▶ _Assignment_: Where a line in the records below includes "will", pull that line out.

▶ _Given entries_:

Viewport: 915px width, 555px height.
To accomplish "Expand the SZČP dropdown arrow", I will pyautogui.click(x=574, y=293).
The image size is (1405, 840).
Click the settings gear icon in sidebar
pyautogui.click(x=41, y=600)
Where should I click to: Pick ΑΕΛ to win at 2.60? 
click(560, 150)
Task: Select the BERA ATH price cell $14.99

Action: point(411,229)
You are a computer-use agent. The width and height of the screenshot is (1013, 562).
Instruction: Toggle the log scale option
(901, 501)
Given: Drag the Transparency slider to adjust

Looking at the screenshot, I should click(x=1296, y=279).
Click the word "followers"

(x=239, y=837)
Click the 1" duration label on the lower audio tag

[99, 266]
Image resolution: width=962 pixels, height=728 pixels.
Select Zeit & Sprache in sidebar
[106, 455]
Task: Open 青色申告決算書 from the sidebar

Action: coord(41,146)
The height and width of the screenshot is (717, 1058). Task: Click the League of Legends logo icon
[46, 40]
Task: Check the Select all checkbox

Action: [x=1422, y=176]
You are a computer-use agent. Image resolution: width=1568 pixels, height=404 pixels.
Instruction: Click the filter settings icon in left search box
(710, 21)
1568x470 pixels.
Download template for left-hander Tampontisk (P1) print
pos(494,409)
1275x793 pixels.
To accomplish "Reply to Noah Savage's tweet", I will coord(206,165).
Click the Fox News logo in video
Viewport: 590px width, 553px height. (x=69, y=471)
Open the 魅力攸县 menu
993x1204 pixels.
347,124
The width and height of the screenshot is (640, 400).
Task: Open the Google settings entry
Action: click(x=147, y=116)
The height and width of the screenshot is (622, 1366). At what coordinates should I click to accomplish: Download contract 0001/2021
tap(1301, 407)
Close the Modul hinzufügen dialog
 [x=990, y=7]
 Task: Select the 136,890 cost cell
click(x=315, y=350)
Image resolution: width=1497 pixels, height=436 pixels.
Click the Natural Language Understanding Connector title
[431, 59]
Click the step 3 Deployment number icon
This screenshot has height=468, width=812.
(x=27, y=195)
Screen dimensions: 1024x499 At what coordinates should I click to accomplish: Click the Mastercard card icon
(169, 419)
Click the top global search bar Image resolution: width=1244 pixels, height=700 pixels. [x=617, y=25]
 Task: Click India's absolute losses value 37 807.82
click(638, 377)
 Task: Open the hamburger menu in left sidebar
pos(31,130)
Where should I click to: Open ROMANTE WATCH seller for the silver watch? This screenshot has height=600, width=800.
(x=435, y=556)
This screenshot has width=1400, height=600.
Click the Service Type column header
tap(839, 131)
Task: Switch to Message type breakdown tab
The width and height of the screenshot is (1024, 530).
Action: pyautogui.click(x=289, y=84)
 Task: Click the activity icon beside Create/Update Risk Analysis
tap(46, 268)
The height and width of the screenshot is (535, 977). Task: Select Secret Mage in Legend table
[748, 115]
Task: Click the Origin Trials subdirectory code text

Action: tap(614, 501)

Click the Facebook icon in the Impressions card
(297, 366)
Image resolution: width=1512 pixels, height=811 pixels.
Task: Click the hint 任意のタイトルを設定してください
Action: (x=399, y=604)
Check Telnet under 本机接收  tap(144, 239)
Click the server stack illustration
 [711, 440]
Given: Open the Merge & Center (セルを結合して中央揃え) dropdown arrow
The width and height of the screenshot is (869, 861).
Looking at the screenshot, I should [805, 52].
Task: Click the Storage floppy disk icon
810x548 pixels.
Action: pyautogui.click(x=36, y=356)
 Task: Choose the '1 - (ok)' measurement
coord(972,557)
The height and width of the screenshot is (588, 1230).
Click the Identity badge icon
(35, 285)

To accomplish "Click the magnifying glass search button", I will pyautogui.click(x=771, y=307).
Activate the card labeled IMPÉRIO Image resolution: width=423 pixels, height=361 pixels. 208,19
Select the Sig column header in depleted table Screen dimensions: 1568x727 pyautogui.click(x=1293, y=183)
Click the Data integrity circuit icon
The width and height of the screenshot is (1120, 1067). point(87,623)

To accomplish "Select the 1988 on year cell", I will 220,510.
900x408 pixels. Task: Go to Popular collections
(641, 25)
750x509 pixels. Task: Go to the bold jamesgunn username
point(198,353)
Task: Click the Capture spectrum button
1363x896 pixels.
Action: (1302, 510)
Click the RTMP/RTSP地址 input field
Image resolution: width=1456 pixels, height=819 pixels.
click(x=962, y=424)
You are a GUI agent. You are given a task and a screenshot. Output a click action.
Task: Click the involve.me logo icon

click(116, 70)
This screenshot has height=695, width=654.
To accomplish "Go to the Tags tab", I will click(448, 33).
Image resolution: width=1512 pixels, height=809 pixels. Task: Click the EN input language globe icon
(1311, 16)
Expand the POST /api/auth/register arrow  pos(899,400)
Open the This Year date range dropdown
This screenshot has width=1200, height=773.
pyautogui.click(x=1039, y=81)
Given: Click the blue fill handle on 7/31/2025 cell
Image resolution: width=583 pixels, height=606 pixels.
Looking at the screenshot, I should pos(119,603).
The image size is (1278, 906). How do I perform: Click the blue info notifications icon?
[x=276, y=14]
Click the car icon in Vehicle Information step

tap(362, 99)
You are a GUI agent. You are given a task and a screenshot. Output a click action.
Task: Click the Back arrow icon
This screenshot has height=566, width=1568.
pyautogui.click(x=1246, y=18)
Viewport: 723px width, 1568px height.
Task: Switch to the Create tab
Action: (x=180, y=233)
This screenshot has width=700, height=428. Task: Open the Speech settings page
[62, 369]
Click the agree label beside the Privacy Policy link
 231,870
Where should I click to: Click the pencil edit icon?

▶ _Task result_:
To accomplish "Expand the SZČP dropdown arrow", I will pyautogui.click(x=574, y=293).
To accomplish "Reply to Noah Savage's tweet", I will coord(206,165).
To accomplish "Click the magnifying glass search button", I will pyautogui.click(x=771, y=307).
To accomplish "Select the 1988 on year cell", I will 220,510.
To accomplish "Go to the Tags tab", I will click(448, 33).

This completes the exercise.